DATA IN THIS EXERCISE »
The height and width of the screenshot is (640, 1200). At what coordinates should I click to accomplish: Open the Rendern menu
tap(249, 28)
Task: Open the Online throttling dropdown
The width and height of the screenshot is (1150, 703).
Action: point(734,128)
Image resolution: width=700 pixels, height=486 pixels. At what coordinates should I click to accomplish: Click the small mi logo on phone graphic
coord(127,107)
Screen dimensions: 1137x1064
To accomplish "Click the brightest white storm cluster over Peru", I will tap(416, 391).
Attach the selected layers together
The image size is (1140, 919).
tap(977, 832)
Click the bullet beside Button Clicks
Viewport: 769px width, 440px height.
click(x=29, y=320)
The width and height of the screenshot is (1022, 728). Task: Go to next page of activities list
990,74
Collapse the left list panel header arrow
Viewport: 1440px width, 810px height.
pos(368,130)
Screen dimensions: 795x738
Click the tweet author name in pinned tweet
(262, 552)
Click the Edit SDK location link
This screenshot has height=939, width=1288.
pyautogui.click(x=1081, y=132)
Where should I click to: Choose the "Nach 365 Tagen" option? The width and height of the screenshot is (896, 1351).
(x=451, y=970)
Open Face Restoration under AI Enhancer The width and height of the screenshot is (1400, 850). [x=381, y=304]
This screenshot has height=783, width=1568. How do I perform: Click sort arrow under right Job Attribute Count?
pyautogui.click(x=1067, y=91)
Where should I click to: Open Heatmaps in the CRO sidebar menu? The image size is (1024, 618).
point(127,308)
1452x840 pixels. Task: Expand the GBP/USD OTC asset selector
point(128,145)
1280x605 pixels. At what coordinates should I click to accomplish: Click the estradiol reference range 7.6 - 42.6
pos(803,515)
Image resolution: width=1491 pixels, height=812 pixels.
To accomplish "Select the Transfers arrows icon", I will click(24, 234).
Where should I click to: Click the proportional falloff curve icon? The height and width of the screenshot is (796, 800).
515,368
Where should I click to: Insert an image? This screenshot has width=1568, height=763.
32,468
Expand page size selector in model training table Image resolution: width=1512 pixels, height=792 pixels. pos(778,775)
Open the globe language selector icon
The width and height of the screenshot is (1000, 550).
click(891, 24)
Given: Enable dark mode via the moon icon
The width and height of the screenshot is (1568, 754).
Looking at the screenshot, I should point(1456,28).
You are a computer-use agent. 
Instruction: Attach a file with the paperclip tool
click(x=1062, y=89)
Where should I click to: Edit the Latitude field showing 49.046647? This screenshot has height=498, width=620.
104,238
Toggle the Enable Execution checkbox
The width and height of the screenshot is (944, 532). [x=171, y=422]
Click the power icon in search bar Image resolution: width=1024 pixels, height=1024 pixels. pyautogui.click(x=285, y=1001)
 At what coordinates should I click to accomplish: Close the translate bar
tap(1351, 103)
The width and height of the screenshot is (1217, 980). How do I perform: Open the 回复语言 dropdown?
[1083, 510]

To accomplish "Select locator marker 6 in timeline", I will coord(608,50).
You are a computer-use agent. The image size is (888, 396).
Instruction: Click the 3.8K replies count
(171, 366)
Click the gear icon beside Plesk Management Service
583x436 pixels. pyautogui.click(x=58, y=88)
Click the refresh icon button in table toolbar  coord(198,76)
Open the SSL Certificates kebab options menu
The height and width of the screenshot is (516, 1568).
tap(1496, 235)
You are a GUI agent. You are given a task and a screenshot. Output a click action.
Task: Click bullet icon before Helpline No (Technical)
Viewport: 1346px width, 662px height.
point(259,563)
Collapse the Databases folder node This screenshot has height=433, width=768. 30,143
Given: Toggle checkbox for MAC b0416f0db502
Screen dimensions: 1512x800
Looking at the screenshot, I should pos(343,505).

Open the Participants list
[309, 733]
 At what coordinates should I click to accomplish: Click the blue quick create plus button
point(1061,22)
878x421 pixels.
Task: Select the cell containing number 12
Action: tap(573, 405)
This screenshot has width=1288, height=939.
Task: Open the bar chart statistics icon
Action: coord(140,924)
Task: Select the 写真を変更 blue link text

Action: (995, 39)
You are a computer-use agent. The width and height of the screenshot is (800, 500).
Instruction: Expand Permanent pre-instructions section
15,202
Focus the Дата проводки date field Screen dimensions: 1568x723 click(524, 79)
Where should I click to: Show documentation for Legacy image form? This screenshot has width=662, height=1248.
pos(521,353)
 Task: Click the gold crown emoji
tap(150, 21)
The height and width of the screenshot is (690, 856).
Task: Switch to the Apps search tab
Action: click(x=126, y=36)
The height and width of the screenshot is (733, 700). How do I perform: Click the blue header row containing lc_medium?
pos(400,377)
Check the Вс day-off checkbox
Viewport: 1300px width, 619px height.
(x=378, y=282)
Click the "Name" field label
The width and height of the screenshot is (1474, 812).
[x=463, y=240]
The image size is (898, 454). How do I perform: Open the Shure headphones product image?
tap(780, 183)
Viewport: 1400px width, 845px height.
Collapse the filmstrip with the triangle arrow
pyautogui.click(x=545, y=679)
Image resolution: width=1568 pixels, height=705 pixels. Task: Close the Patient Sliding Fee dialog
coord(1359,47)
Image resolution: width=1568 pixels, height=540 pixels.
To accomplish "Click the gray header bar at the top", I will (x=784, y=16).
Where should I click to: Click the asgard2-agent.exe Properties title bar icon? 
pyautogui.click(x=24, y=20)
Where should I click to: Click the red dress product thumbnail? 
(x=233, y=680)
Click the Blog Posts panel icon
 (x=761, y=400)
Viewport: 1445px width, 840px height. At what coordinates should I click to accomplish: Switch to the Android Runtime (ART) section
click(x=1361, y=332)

WHAT TO WORK ON »
Add -27 to every coordinate in the answers and write the data out again, requests included, covering the stretch from the start of the data through the line that contains "coord(127,107)". Leave out all other lines.

EXPECTED ANSWER »
The height and width of the screenshot is (640, 1200). At what coordinates should I click to accomplish: Open the Rendern menu
tap(222, 1)
Task: Open the Online throttling dropdown
The width and height of the screenshot is (1150, 703).
Action: point(707,101)
Image resolution: width=700 pixels, height=486 pixels. At what coordinates should I click to accomplish: Click the small mi logo on phone graphic
coord(100,80)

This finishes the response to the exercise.